> [Activity]
Repeat the listing in full. Nothing may be added or left out.

> [Exercise inputs]
───
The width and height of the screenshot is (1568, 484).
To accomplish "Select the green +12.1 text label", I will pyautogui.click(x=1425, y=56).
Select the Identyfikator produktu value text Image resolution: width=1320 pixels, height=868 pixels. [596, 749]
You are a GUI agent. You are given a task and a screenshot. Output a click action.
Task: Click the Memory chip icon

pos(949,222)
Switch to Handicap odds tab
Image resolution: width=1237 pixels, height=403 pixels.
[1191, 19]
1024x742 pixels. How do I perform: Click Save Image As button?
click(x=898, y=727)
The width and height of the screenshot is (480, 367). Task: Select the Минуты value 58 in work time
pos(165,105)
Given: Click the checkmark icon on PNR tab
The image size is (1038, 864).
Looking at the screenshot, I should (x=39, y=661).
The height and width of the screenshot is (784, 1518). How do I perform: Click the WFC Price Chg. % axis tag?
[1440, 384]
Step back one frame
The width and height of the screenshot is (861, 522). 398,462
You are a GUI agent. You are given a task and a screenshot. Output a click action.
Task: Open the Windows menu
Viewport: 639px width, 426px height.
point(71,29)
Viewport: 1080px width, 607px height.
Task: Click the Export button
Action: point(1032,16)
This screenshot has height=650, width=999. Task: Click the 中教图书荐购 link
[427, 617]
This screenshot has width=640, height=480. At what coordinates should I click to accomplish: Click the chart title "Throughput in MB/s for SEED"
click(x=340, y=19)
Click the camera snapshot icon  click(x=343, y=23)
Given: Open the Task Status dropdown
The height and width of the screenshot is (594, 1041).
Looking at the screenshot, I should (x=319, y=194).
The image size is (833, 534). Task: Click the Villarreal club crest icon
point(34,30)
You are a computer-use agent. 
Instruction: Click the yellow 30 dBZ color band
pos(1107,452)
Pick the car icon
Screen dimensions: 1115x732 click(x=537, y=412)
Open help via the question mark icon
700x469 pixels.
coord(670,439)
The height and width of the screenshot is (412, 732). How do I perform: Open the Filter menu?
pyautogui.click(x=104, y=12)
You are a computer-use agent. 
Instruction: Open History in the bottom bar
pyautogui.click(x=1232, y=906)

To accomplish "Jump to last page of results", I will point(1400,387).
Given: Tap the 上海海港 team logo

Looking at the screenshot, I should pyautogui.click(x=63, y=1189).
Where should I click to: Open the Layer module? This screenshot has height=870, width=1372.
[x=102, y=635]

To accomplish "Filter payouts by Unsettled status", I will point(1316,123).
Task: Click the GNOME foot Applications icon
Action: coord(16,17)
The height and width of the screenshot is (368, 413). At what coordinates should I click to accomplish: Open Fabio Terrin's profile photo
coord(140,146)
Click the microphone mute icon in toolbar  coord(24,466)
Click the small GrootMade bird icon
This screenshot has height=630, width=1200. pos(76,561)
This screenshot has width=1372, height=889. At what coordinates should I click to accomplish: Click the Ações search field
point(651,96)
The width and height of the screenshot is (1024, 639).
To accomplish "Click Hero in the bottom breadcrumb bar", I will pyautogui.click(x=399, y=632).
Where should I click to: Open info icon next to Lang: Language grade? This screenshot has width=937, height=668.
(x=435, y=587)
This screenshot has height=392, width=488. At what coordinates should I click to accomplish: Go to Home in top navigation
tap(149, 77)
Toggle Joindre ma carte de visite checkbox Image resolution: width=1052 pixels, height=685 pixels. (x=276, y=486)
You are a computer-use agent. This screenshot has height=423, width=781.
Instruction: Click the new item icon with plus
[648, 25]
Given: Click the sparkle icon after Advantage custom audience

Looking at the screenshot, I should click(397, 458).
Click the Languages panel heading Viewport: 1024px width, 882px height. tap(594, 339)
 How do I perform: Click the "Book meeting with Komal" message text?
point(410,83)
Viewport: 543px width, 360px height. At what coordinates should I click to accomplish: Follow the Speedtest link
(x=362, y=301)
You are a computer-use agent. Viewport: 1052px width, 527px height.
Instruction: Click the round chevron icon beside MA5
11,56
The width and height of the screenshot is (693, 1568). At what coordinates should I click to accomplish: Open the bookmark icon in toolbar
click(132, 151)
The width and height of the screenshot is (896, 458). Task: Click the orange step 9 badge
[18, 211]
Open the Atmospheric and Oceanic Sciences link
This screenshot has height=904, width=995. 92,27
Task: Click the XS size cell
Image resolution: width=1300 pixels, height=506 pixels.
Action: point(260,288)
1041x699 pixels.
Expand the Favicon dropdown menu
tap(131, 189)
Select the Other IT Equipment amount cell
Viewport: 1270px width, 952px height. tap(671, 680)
───
> [Solved exercise]
The width and height of the screenshot is (1568, 484).
To accomplish "Select the green +12.1 text label", I will pyautogui.click(x=1425, y=56).
Select the Identyfikator produktu value text Image resolution: width=1320 pixels, height=868 pixels. [596, 749]
You are a GUI agent. You are given a task and a screenshot. Output a click action.
Task: Click the Memory chip icon

pos(949,222)
Switch to Handicap odds tab
Image resolution: width=1237 pixels, height=403 pixels.
[1191, 19]
1024x742 pixels. How do I perform: Click Save Image As button?
click(x=898, y=727)
The width and height of the screenshot is (480, 367). Task: Select the Минуты value 58 in work time
pos(165,105)
Given: Click the checkmark icon on PNR tab
The image size is (1038, 864).
Looking at the screenshot, I should (x=39, y=661).
The height and width of the screenshot is (784, 1518). How do I perform: Click the WFC Price Chg. % axis tag?
[1440, 384]
Step back one frame
The width and height of the screenshot is (861, 522). 398,462
You are a GUI agent. You are given a task and a screenshot. Output a click action.
Task: Open the Windows menu
Viewport: 639px width, 426px height.
point(71,29)
Viewport: 1080px width, 607px height.
Task: Click the Export button
Action: point(1032,16)
This screenshot has height=650, width=999. Task: Click the 中教图书荐购 link
[427, 617]
This screenshot has width=640, height=480. At what coordinates should I click to accomplish: Click the chart title "Throughput in MB/s for SEED"
click(x=340, y=19)
Click the camera snapshot icon  click(x=343, y=23)
Given: Open the Task Status dropdown
The height and width of the screenshot is (594, 1041).
Looking at the screenshot, I should (x=319, y=194).
The image size is (833, 534). Task: Click the Villarreal club crest icon
point(34,30)
You are a computer-use agent. 
Instruction: Click the yellow 30 dBZ color band
pos(1107,452)
Pick the car icon
Screen dimensions: 1115x732 click(x=537, y=412)
Open help via the question mark icon
700x469 pixels.
coord(670,439)
The height and width of the screenshot is (412, 732). How do I perform: Open the Filter menu?
pyautogui.click(x=104, y=12)
You are a computer-use agent. 
Instruction: Open History in the bottom bar
pyautogui.click(x=1232, y=906)

To accomplish "Jump to last page of results", I will point(1400,387).
Given: Tap the 上海海港 team logo

Looking at the screenshot, I should pyautogui.click(x=63, y=1189).
Where should I click to: Open the Layer module? This screenshot has height=870, width=1372.
[x=102, y=635]

To accomplish "Filter payouts by Unsettled status", I will point(1316,123).
Task: Click the GNOME foot Applications icon
Action: coord(16,17)
The height and width of the screenshot is (368, 413). At what coordinates should I click to accomplish: Open Fabio Terrin's profile photo
coord(140,146)
Click the microphone mute icon in toolbar  coord(24,466)
Click the small GrootMade bird icon
This screenshot has height=630, width=1200. pos(76,561)
This screenshot has width=1372, height=889. At what coordinates should I click to accomplish: Click the Ações search field
point(651,96)
The width and height of the screenshot is (1024, 639).
To accomplish "Click Hero in the bottom breadcrumb bar", I will pyautogui.click(x=399, y=632).
Where should I click to: Open info icon next to Lang: Language grade? This screenshot has width=937, height=668.
(x=435, y=587)
This screenshot has height=392, width=488. At what coordinates should I click to accomplish: Go to Home in top navigation
tap(149, 77)
Toggle Joindre ma carte de visite checkbox Image resolution: width=1052 pixels, height=685 pixels. (x=276, y=486)
You are a computer-use agent. This screenshot has height=423, width=781.
Instruction: Click the new item icon with plus
[648, 25]
Given: Click the sparkle icon after Advantage custom audience

Looking at the screenshot, I should click(397, 458).
Click the Languages panel heading Viewport: 1024px width, 882px height. tap(594, 339)
 How do I perform: Click the "Book meeting with Komal" message text?
point(410,83)
Viewport: 543px width, 360px height. At what coordinates should I click to accomplish: Follow the Speedtest link
(x=362, y=301)
You are a computer-use agent. Viewport: 1052px width, 527px height.
Instruction: Click the round chevron icon beside MA5
11,56
The width and height of the screenshot is (693, 1568). At what coordinates should I click to accomplish: Open the bookmark icon in toolbar
click(132, 151)
The width and height of the screenshot is (896, 458). Task: Click the orange step 9 badge
[18, 211]
Open the Atmospheric and Oceanic Sciences link
This screenshot has height=904, width=995. 92,27
Task: Click the XS size cell
Image resolution: width=1300 pixels, height=506 pixels.
Action: point(260,288)
1041x699 pixels.
Expand the Favicon dropdown menu
tap(131, 189)
Select the Other IT Equipment amount cell
Viewport: 1270px width, 952px height. tap(671, 680)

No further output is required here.